In parallel, we expanded the campaign ecosystem to capture demand across different stages of the funnel. This included the launch of bottom-of-funnel Search campaigns targeting high-intent queries, Dynamic Search Ads to capture incremental demand, and YouTube campaigns supported by a structured creative testing framework. The objective was to create a diversified acquisition system that could generate both immediate conversions and long-term demand.
This phase enabled controlled scaling, where growth was driven by performance data and supported by a flexible structure capable of adapting to different products and market conditions
Month 2 Results | Australia

Month 2 Results | United States

Phase 4: International Expansion & Advanced Scaling (Week 8 Onwards)
Building on the scalable structure established in the previous phases, we developed a roadmap to expand into additional markets, including Canada, the United Kingdom, and New Zealand.
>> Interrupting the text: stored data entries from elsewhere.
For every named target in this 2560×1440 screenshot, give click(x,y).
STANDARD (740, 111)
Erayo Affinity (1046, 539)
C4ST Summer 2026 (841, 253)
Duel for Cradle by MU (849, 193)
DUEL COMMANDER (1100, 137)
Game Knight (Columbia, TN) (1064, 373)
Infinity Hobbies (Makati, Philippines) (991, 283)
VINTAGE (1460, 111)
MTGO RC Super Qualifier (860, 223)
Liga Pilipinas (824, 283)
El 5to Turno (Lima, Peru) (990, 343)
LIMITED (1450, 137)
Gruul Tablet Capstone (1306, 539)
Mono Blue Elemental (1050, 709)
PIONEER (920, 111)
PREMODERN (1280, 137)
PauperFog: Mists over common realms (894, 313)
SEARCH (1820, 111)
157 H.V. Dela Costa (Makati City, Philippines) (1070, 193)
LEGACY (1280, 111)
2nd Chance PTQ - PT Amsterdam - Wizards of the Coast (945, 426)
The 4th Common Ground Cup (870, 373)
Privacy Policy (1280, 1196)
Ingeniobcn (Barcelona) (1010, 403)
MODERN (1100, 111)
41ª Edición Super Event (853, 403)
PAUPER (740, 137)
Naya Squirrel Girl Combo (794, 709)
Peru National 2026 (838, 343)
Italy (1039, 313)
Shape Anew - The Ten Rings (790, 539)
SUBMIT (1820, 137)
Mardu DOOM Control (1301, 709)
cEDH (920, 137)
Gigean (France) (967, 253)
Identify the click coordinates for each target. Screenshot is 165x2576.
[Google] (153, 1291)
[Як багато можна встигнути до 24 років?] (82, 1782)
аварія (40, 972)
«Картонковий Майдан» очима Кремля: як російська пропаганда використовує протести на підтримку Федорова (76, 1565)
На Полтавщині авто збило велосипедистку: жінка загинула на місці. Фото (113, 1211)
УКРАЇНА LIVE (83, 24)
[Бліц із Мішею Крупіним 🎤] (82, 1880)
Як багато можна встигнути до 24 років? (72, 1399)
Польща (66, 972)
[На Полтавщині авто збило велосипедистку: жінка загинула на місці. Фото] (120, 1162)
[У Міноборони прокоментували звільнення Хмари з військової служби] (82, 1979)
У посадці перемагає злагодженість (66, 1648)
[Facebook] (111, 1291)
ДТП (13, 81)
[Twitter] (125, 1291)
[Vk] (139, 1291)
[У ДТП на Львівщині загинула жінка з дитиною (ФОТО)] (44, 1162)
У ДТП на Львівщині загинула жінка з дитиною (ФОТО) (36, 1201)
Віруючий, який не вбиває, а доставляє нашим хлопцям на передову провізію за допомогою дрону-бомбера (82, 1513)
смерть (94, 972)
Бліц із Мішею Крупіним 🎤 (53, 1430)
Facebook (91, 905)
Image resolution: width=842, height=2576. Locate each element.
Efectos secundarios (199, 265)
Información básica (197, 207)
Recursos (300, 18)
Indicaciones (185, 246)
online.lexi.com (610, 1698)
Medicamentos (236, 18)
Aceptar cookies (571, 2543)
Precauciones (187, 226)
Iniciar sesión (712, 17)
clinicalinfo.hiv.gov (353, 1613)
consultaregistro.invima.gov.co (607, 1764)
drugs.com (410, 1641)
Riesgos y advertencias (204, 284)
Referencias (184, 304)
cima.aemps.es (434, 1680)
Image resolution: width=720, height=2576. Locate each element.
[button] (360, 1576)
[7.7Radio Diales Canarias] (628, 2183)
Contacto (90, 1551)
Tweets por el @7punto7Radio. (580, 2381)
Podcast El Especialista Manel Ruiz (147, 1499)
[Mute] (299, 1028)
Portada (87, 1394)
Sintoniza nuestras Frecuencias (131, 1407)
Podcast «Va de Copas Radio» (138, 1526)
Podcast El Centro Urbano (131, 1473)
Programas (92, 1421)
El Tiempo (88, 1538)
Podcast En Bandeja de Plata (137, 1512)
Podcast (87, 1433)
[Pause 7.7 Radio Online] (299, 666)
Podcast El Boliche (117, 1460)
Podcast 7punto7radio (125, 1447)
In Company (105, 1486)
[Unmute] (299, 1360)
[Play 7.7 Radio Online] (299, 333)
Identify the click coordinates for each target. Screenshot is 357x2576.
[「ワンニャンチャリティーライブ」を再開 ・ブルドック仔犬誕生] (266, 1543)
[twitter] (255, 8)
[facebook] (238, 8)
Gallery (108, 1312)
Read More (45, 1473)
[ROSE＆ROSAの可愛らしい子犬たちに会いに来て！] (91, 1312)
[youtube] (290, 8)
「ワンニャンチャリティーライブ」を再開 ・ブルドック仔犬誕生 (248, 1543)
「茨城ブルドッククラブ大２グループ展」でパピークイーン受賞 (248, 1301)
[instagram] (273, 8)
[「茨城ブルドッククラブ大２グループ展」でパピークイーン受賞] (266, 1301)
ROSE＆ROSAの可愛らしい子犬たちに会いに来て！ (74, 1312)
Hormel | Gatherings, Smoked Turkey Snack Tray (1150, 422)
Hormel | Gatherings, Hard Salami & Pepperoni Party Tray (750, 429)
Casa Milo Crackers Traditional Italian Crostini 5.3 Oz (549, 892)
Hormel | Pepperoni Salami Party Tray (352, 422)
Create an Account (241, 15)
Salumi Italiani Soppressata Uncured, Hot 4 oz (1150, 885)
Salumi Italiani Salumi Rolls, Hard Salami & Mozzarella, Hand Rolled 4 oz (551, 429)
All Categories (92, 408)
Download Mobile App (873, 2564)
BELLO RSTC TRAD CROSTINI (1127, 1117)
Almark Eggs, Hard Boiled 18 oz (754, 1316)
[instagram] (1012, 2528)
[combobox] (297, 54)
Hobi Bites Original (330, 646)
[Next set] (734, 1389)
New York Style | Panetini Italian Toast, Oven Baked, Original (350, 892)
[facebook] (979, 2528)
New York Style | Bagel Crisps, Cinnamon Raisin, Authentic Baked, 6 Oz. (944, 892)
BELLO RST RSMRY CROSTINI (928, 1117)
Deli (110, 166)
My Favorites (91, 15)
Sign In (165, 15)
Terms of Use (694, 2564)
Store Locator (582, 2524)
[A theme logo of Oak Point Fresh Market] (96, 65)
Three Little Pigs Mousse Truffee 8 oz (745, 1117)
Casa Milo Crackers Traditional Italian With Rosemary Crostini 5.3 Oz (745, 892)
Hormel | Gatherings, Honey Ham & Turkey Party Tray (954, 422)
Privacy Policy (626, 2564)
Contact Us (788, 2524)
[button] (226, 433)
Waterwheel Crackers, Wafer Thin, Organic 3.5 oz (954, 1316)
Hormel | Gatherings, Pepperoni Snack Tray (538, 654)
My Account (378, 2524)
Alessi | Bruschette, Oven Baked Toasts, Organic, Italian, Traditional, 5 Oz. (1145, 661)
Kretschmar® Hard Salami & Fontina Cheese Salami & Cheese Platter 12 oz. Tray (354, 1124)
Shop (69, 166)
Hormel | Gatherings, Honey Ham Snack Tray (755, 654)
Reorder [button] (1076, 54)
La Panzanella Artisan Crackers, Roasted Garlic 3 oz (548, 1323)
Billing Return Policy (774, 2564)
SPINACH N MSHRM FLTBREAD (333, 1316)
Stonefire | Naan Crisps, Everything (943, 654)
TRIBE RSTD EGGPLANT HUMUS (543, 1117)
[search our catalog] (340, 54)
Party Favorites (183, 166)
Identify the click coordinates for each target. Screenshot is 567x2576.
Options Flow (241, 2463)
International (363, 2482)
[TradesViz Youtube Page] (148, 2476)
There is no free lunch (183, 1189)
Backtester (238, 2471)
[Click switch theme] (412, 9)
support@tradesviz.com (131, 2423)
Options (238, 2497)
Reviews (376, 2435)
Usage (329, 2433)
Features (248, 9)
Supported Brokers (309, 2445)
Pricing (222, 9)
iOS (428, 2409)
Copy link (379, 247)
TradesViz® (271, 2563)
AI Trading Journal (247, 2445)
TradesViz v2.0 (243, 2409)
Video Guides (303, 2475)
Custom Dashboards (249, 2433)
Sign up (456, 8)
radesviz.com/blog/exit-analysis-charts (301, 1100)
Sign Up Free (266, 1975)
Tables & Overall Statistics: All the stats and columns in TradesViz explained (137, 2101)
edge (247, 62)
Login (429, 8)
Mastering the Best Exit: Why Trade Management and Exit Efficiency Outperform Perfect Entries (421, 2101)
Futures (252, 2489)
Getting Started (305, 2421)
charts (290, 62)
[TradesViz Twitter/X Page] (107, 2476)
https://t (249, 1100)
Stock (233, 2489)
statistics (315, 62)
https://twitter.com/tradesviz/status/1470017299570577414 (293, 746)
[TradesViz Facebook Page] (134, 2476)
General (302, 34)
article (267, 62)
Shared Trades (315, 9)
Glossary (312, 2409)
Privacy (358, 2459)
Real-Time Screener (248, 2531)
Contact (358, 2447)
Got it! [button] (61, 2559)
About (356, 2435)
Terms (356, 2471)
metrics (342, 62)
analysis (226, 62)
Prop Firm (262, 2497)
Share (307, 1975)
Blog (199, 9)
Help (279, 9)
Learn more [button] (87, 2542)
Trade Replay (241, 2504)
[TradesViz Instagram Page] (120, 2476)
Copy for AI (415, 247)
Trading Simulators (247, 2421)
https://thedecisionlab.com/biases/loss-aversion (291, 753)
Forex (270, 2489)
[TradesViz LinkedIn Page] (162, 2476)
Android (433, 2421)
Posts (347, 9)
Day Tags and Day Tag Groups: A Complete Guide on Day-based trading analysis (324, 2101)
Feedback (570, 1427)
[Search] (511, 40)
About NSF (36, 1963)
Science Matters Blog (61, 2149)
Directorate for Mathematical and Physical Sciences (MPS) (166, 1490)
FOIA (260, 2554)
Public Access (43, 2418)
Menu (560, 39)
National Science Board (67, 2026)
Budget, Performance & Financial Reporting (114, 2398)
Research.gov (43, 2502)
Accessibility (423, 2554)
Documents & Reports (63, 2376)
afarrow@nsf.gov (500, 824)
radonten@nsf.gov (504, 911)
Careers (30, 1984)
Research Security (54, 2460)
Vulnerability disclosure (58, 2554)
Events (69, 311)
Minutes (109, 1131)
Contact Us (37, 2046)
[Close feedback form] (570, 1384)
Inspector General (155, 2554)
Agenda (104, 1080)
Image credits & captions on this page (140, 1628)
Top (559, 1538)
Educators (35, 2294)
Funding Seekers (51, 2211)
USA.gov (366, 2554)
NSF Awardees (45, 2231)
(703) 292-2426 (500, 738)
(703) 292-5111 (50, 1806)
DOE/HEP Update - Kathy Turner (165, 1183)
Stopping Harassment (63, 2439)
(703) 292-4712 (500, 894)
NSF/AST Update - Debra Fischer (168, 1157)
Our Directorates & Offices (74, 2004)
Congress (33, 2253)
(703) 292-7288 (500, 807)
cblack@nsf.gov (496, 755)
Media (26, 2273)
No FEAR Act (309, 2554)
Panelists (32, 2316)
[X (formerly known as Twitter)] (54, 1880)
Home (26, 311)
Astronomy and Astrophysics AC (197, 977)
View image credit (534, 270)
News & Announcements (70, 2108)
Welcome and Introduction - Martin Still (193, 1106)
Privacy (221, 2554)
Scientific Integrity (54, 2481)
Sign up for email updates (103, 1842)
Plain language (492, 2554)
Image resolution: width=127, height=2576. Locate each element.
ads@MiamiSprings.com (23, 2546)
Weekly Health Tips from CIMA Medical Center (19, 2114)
Rather than simply replicating existing strategies, each market was approached as a distinct environment with its own consumer behavior, competitive landscape, and performance dynamics.
We introduced a structured expansion framework, starting with broad product coverage to gather initial data, followed by progressive segmentation based on local performance insights. This allowed us to identify winning products in each region and adapt our strategy accordingly, rather than assuming that top performers in one market would translate directly to another.
At the same time, we implemented advanced scaling mechanisms across the account. This included continuous Smart Bidding adjustments to balance scale and efficiency, structured creative testing cycles leveraging top-performing assets from other channels. The objective was to create a repeatable system where scaling could be executed consistently across markets without compromising profitability.
This final phase positioned the account for long-term growth, transforming it into a scalable and adaptable system capable of supporting both product expansion and international development.